TITLE:
Solitary Retinal Astrocytoma: A Case Series
AUTHORS:
Takafumi Fuchino, Tomayoshi Hayashi, Kiyoshi Suzuma, Asuka Taneoka, Kuniko Abe, Naoe Kinoshita, Haruna Yasui, Takashi Kitaoka, Junya Fukuoka
KEYWORDS:
Retina; Astrocytoma; Pathology
JOURNAL NAME:
Open Journal of Pathology,
Vol.3 No.2,
April
19,
2013
ABSTRACT:
Background: Astrocytic tumors of the retina are rare. We
report and discuss the clinical features of two cases of retinal astrocytoma
along with presenting a current literature review. Case Presentation: Case 1 was a 46-year-old Japanese female who
became aware of her decreased visual acuity. A fundus photograph indicated the
presence of a 5 mm hemispherical
yellow-white tumor, retinal edema and hard exudate around the tumor. In case 2,
a 36-year-old Japanese female became aware of her myodesopsia, and presented
with a retinal tumor and vitreous hemorrhage in her right eye. Since the tumors
occurred in the peripheral retina in both cases, endoresections were performed.

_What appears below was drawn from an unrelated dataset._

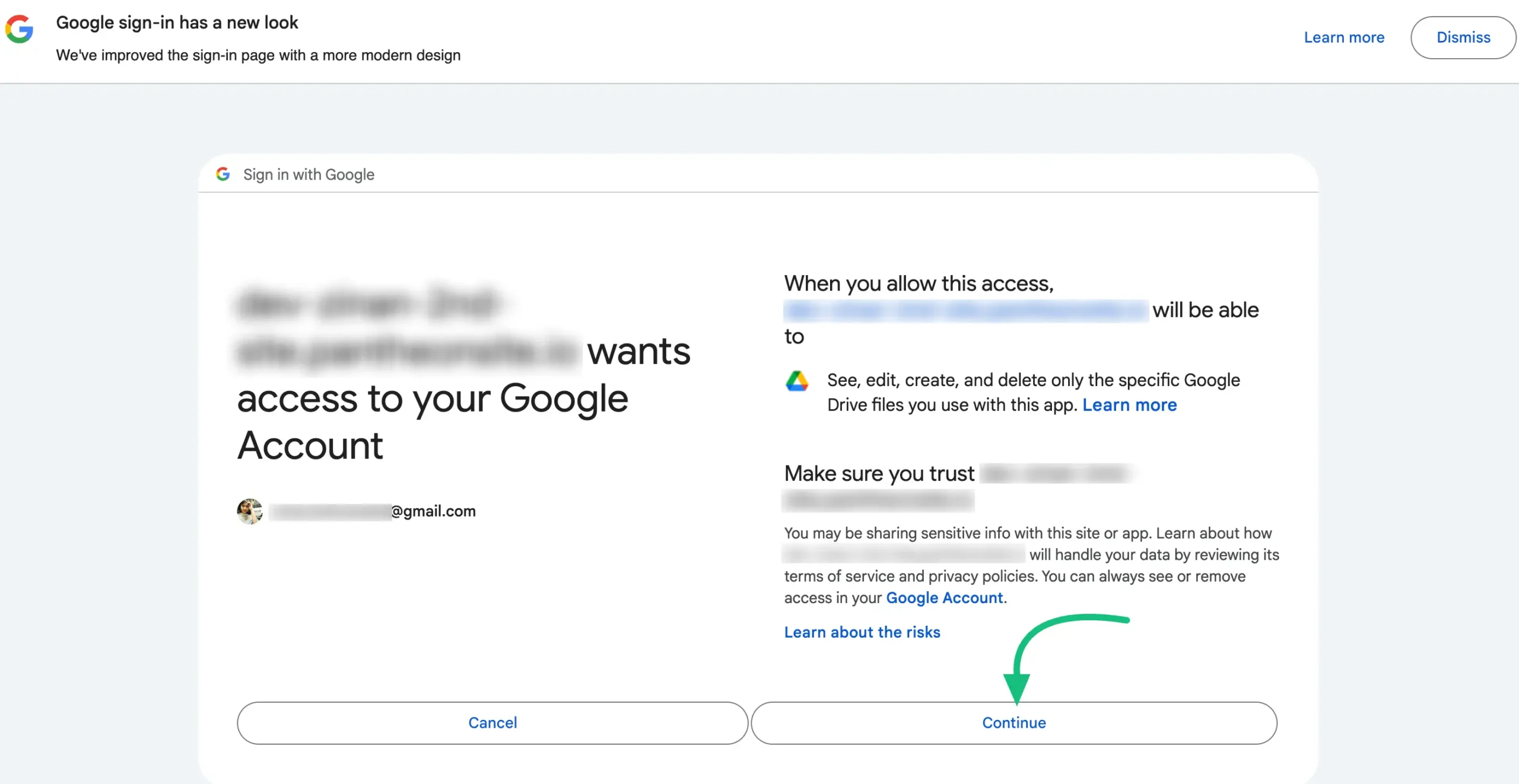
Task: Click the small Google icon beside Sign in with Google
Action: click(x=223, y=174)
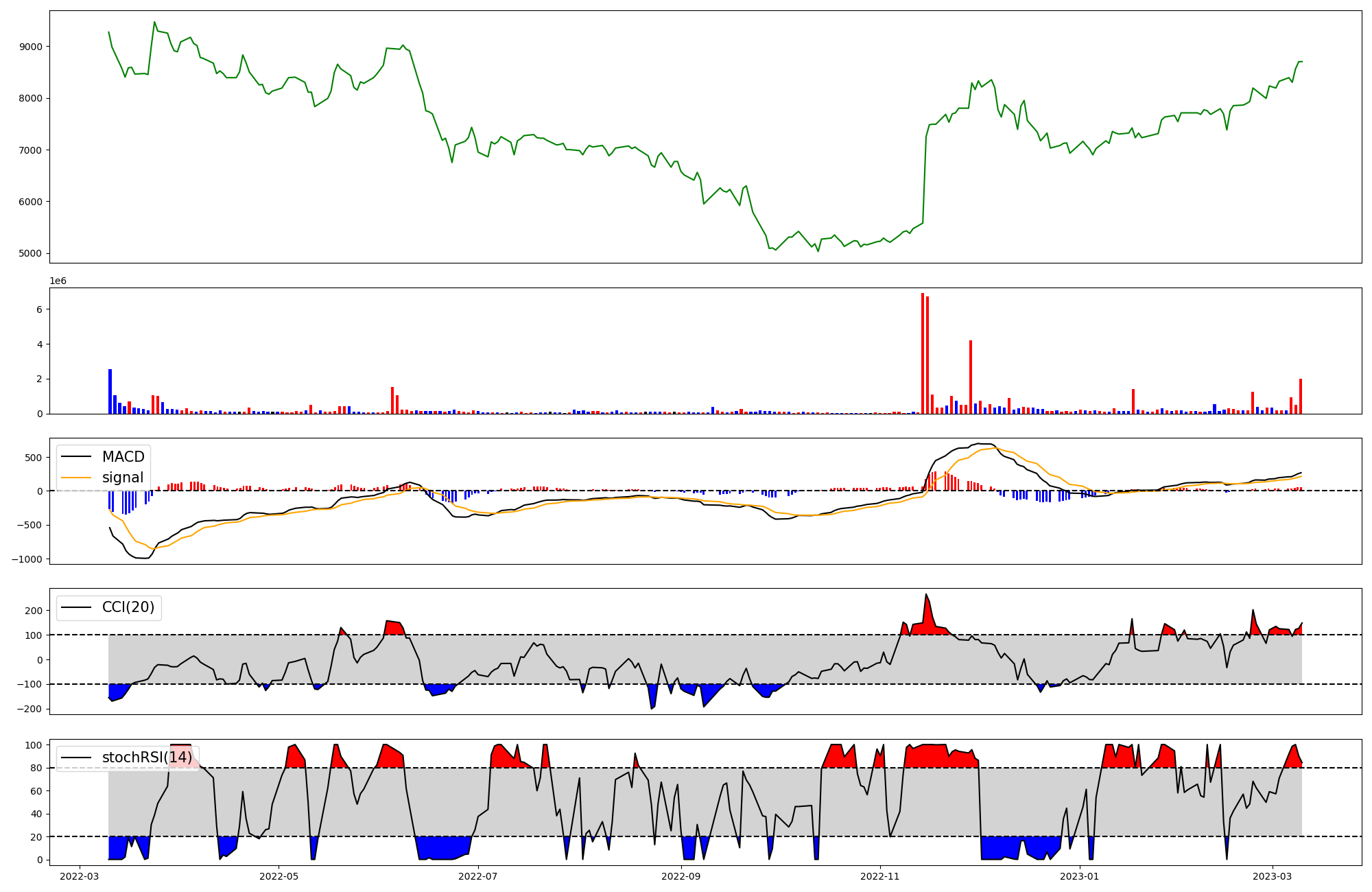Image resolution: width=1372 pixels, height=892 pixels.
Task: Click the 2022-09 x-axis date label
Action: pos(681,876)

Histological examination showed that the tumors were composed of spindle-shaped
cells with small nuclei, which was consistent with astrocytes. Conclusion: Pathologically, it can be difficult to differentiate astrocytic tumors.
Therefore, when making a diagnosis, it is important that comprehensive examinations
be done in conjunction with the clinical findings. Since retinal astrocytoma
has a favorable prognosis, provided proper treatment is administered,
utilization of endoresection for peripheral astrocytoma may be advantageous in
this patient group.